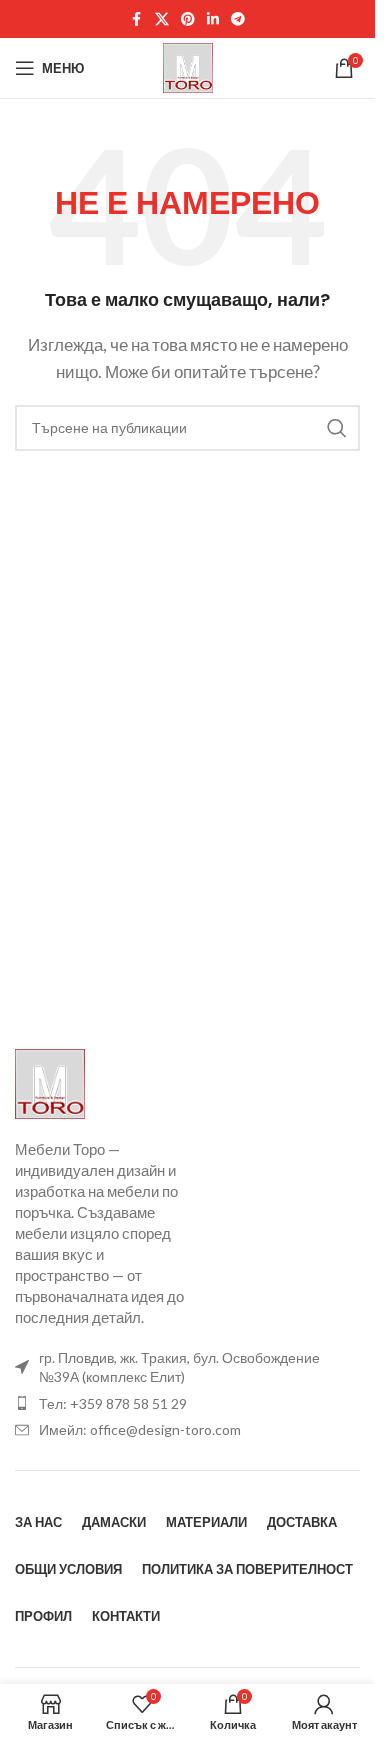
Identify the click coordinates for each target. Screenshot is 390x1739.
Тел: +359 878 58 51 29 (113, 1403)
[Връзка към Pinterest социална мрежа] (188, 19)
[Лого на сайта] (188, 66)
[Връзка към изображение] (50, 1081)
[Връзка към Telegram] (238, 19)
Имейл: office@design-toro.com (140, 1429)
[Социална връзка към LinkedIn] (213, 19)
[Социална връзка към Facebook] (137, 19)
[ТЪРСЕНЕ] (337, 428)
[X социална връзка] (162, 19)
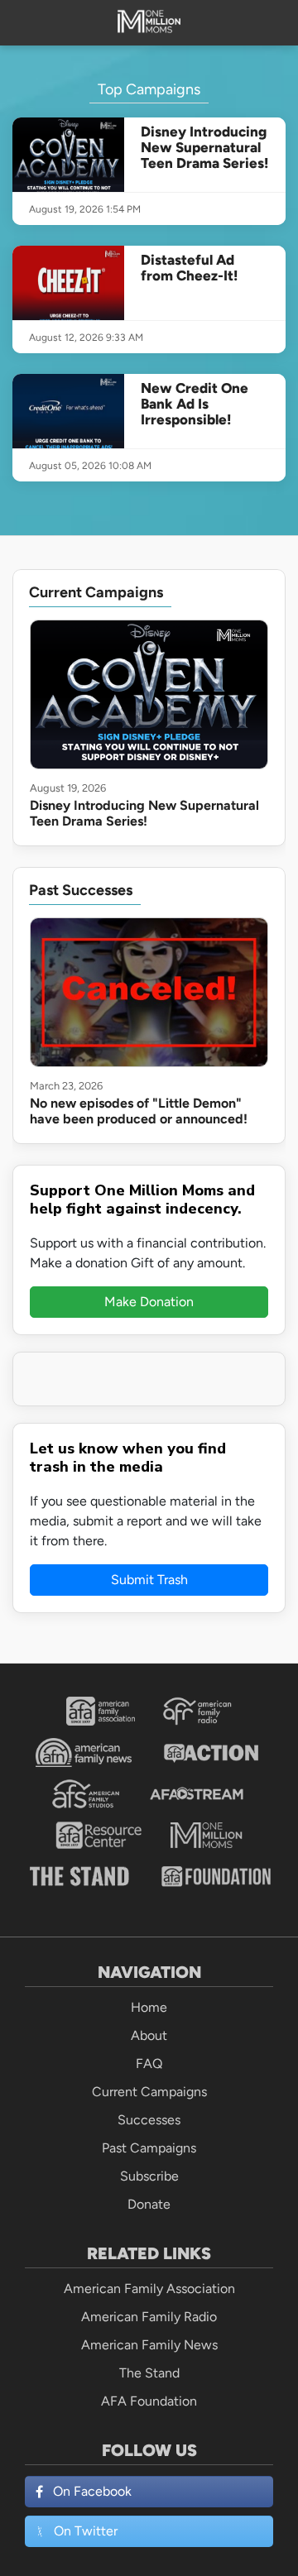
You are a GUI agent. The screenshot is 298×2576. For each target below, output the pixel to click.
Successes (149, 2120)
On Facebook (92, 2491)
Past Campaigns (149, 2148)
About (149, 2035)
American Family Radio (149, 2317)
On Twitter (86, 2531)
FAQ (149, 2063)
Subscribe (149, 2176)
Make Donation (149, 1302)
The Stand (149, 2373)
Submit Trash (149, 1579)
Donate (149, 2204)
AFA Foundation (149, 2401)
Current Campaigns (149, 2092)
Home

========================================================================

Instructions to follow: Except for the pictures, please retype the listing above exactly.

Result of this exercise:
Identify the click coordinates for each target. Screenshot is 390x1739.
Тел: +359 878 58 51 29 (113, 1403)
[Връзка към Pinterest социална мрежа] (188, 19)
[Лого на сайта] (188, 66)
[Връзка към изображение] (50, 1081)
[Връзка към Telegram] (238, 19)
Имейл: office@design-toro.com (140, 1429)
[Социална връзка към LinkedIn] (213, 19)
[Социална връзка към Facebook] (137, 19)
[ТЪРСЕНЕ] (337, 428)
[X социална връзка] (162, 19)
You are a GUI agent. The screenshot is 298×2576. For each target below, output the pixel to click.
Successes (149, 2120)
On Facebook (92, 2491)
Past Campaigns (149, 2148)
About (149, 2035)
American Family Radio (149, 2317)
On Twitter (86, 2531)
FAQ (149, 2063)
Subscribe (149, 2176)
Make Donation (149, 1302)
The Stand (149, 2373)
Submit Trash (149, 1579)
Donate (149, 2204)
AFA Foundation (149, 2401)
Current Campaigns (149, 2092)
Home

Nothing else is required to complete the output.